The iPhone was also used as a GPS (which only worked where there was phone service), calculator to work out mileage, social media connection, even as an e-reader with books downloaded before we went and newspapers when we had internet connection.
I also took a Telstra Turbo Mobile Internet dongle for connecting the laptop to the internet so I could work while we were away. This allowed me to download emails, connect to the net to do research and update websites, blog, tweet, and facebook.
Still camera Lumix with 14 mega pixels and 8x optical zoom. The zoom sounds a lot, but the lens starts at 28mm, which is wider than the 35mm which is standard on most cameras, so the zoom, while big doesn’t get quite close enough for shooting wildlife. The 28mm however is great for getting in a lot of scenery or just big groups of people and still being able to recognise faces. The only real disadvantage I have found is that the reset between photos is slow so you can’t run off a string of shots of something on the move. But that said, it is very easy to use with menus which make sense.
Video – Sony HDR-XR160. This is a fabulous camera with a very clear picture, great zoom and stabilisation even when walking. It’s biggest problem is the user. It’s light and compact but even that does get heavy when trying to hold it still for extended periods.
I took an 8gb card for the still camera and 16gb for the video and downloaded photos onto the laptop regularly. Having learnt from past mistakes I also renamed and sorted photos as I went.
Sleeping arrangements –
This is another area where we made some changes this trip. Usually Doc & I take a double swag which we can just throw on the ground and peg out. Quick, easy and you can fall asleep looking at the stars.
This time I wanted something that would get us up off the ground in croc country, so we settled on a roof top tent. After looking around at lots of them we decided on an Ezy-Awn, chiefly because of the quality of the materials and workmanship and its lack of zippers. That might not seem important, but believe me, if it’s cold or wet, or there’s lots of dust in the zipper, opening and closing it can become a real pain in the arse. The Ezy-Awn has a simple ratchet strap around the bottom of the cover which makes it very, very easy. The roof top tent also gives you a lot more privacy than a swag and we loved having coffee in bed of a morning while looking out over our ‘balcony’.
The two disadvantages were :
- The locking mechanism for the ladder was difficult and caused me to break more than a few fingernails.

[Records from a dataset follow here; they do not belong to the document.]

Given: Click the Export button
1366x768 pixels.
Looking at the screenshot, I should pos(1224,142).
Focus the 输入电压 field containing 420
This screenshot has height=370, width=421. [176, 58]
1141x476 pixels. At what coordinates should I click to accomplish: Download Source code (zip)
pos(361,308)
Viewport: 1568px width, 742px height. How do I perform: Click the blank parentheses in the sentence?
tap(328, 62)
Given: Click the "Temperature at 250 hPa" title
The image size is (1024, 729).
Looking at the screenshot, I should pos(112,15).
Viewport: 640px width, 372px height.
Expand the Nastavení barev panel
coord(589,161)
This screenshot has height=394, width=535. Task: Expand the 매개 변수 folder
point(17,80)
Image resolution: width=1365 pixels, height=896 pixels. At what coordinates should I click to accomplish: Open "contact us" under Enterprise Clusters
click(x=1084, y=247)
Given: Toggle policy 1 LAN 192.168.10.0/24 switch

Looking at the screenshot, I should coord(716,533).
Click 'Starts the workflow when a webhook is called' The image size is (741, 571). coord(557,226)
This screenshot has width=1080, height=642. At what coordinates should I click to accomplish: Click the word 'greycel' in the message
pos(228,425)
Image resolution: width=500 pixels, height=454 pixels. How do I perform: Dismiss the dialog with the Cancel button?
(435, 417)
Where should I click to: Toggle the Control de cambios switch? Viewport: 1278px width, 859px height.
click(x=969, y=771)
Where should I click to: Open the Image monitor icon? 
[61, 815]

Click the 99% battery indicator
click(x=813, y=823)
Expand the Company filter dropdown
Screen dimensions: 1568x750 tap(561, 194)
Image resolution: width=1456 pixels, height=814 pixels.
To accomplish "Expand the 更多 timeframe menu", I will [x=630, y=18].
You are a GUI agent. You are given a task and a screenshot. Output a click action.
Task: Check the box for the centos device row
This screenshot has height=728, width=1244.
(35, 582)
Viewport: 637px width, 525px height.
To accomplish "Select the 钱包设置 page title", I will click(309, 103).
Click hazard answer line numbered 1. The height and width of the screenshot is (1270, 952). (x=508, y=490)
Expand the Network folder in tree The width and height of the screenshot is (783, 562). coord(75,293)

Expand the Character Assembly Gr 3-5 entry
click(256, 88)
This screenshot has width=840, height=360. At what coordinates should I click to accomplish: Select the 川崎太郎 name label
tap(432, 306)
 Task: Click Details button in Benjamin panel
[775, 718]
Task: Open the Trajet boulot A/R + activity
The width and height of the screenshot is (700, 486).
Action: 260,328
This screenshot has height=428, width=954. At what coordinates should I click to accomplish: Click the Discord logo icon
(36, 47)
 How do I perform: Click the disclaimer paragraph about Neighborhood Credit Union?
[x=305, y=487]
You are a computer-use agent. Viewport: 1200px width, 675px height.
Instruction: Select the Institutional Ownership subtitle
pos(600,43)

Even Doc had difficulties at times getting it open.
- Because the tent is on your car if you camp in the one place for a few days you need to pack up the tent every time you want to drive out somewhere, even if you’re just going to the shops for more supplies.
Despite that, I loved the roof-top tent and would take it again on a long trip. Because we tend to do ‘hit and run’ camping where we stay in places for only a night or two, having to pack up to explore is no problem. If we were going to stay in places longer than that I would look at towing something, but we’re not prepared to restrict our 4WDing just yet.
Obviously there were a lot more things we did and took, particularly tools and recovery equipment. Doc is very handy, and even though he can fix anything with cable ties and tape, he has an excellent tool box, so I’ll get him to set down what he took and why in the near future.